I believe it is time now to consider the work of Gunther Quinte, a poet who, though popular on the continent, has failed to garner the attention he deserves here in the United States. I first became aware of Mr. Quinte's poetry somewhat recently when C.P. Galom urged me to consult the man's website. I was shocked, not only by the explosive originality of the verse, but by the seeming anonymity of the poet. At a recent Doe Library reading here in Berkeley, I asked several of my colleagues what they thought of Gunther Quinte's latest book (Tub Math) and was met with nothing but puzzled stares. It is my hope that, with this essay, this horrifying lacuna in the American poetic sensibility may, at last, be filled.

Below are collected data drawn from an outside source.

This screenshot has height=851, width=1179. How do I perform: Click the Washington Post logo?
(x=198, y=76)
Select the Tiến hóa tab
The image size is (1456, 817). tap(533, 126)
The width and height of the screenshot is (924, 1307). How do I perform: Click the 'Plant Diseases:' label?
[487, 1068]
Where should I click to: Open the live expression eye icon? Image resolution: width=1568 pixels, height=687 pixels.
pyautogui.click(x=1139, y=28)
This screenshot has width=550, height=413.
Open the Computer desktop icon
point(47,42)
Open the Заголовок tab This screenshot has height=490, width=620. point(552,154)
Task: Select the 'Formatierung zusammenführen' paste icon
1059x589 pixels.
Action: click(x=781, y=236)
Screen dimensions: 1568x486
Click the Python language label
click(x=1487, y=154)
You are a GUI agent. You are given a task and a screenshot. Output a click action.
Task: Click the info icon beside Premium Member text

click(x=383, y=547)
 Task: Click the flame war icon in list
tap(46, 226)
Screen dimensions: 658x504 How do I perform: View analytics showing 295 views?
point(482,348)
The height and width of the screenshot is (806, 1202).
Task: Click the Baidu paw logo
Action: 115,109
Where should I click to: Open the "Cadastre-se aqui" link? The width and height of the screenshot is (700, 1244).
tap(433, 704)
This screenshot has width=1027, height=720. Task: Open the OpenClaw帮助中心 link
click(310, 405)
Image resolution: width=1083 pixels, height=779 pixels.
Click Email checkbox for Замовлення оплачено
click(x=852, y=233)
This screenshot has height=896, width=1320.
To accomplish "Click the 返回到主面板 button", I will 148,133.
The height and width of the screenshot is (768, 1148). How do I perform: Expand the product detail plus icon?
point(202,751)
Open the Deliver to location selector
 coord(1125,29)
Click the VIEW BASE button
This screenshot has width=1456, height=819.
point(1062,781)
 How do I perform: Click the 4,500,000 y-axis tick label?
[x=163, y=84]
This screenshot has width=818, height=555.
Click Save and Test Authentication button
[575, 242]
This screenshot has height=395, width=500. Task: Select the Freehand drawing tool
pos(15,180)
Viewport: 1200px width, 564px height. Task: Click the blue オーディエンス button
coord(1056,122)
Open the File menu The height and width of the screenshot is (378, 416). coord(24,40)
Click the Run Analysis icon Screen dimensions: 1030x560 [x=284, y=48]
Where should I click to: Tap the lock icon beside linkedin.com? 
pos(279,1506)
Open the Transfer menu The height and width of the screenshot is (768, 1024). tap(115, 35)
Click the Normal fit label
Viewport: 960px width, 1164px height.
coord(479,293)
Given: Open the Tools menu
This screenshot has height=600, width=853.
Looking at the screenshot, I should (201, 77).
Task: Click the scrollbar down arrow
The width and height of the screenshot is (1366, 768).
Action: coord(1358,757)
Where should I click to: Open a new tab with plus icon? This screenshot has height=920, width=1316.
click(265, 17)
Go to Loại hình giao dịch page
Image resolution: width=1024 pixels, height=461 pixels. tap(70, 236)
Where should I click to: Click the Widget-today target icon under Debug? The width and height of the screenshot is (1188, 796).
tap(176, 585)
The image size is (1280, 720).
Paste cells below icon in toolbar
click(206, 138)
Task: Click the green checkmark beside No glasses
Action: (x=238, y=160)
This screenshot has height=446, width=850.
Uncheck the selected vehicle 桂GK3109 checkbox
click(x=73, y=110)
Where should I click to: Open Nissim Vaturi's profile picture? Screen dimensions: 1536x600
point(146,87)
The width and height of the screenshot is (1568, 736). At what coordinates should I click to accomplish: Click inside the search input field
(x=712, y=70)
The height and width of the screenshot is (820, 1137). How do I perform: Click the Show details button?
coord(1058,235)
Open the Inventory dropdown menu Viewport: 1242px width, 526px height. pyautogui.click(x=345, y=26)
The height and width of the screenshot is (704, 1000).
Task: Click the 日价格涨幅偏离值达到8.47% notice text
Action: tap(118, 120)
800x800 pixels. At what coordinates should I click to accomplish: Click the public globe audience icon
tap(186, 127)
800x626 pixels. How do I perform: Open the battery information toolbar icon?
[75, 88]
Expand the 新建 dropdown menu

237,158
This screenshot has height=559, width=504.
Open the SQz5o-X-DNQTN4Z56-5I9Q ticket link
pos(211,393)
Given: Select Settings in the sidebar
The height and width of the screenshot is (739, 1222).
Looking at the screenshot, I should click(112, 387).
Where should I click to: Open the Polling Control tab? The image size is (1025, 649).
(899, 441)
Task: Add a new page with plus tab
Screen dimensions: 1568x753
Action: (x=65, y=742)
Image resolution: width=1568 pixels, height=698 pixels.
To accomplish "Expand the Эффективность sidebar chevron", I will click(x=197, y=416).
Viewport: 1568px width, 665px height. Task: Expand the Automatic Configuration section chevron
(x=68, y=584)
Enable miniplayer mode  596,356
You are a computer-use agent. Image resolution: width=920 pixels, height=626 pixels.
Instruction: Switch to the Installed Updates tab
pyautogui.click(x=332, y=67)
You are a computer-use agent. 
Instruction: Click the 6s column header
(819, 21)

Though a proper introduction to Mr. Quinte's work would begin with a discussion of his first book, the brilliant, post-avant masterpiece, Poems in the Way of Experience, I shall begin instead with his most recent, and to my mind, most accomplished work, Tub Math. Tub Math's poems seethe with the experimental energy of Quinte's Crony Award-winning second book Burn Outs; but temper their experimentation with a considered, phenomenological investigation of poetic being. Consider, for example, the first lines of "Plumage Rock," perhaps the book's most arresting piece:

The organic inspector came by, itching

to certify our day. I exhaled smoke.

Ignoring for the moment the clearly Messianic figure of the "organic inspector" and the terrifying exhalation of smoke (could this be the smokey belch of Cacus, burrowed in his lair?), I am moved, even now, to swoon by the simple lyricism of these lines...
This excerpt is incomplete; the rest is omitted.